Quién

En su día mi madre pensó que me matriculaba en Periodismo porque no había sacado suficiente nota para entrar en Medicina, y aunque lo de la nota es verdad, lo cierto es que al final de mi adolescencia, y pese a haber hecho el bachillerato científico y haber completado (y prácticamente leído) la Gran Enciclopedia Médica por fascículos, las letras tiraban más de mi espíritu que el bisturí.
Por aquel entonces mi padre ya me había quitado el miedo a trabajar echando mano del más viejo y experimentado método de la España rural: despertándome los domingos media hora después de haberme acostado para llevarme con él a la granja donde criaba pollos y cerdos. No fue ésta la única técnica educativa que empleó y lo que en algunos momentos pudo parecerme de algún modo cruel lo cierto es que, hoy en día, se me representa con algún sentido útil, a pesar de lo cual no impido que la formación de mis hijos discurra por caminos más amables.
Curado, pues, de la indolencia juvenil, no es extraño que acabara gustándome pasar los veranos entre la granja y las viñas de mis primos, dos agricultores ejemplares con los que compartí largas jornadas de derraye y vendimia y que se convirtieron en los rectores de mi segunda universidad: el campo. O de la primera, porque el mundo agropecuario me sedujo con tal energía que, llegado el momento y por circunstancias que no vienen al caso, no me costó ningún esfuerzo abandonar los estudios (que terminaría muchos años después) para incorporarme a lo que en agricultura se denomina ahora explotación familiar.
En la facultad discutíamos sobre la naturaleza del periodismo y, frente a los compañeros de profundas convicciones academicistas, yo militaba entre los que consideran que éste no es más que un oficio que necesita vocación, honestidad y el dominio sobre ciertas técnicas que se pueden aprender, como de hecho ha venido siendo habitual, mediante el propio ejercicio de la profesión.

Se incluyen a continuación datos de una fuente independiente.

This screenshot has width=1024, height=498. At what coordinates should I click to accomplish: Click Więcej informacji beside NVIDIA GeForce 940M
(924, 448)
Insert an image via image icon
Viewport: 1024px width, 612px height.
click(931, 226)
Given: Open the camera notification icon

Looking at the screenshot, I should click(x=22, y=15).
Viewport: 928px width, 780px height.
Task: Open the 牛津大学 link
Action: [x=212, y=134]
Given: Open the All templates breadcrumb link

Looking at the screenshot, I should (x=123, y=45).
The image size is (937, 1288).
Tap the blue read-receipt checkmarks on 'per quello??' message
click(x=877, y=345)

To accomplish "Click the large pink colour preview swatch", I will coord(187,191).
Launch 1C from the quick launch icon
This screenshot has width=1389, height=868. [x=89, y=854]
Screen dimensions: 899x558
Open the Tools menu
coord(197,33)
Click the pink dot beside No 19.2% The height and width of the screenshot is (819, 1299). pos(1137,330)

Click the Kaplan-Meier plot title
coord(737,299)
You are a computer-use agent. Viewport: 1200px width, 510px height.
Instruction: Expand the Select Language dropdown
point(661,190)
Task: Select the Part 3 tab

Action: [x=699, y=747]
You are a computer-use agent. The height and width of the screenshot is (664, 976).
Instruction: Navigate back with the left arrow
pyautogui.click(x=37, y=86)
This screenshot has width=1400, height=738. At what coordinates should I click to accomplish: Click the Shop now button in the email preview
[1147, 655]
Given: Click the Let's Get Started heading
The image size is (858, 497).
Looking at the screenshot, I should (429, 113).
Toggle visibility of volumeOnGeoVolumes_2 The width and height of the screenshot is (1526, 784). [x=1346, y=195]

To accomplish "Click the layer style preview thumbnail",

Así que, con una mano en la explotación familiar y la otra en la pluma, transité durante unos años por dos caminos compatibles que terminaron convergiendo en el periodismo agroalimentario que llevo por bandera desde hace mucho tiempo. Hasta el punto de que algunos compañeros cuya inteligencia ha quedado  en entredicho por ello decidieron, por dos veces,  hacerme presidente de la que llamamos Asociación de Periodistas Agroalimentarios de España (APAE).
Es hasta cierto punto habitual que quienes nos hemos especializado en información agroalimentaria encontremos mejor acomodo en el lado de la comunicación, y es en éste donde he desarrollado la mayor parte de mi carrera profesional, empezando como consultor especializado (creé la primera empresa de comunicación de Aragón, al decir de algunos), y como director de comunicación, después.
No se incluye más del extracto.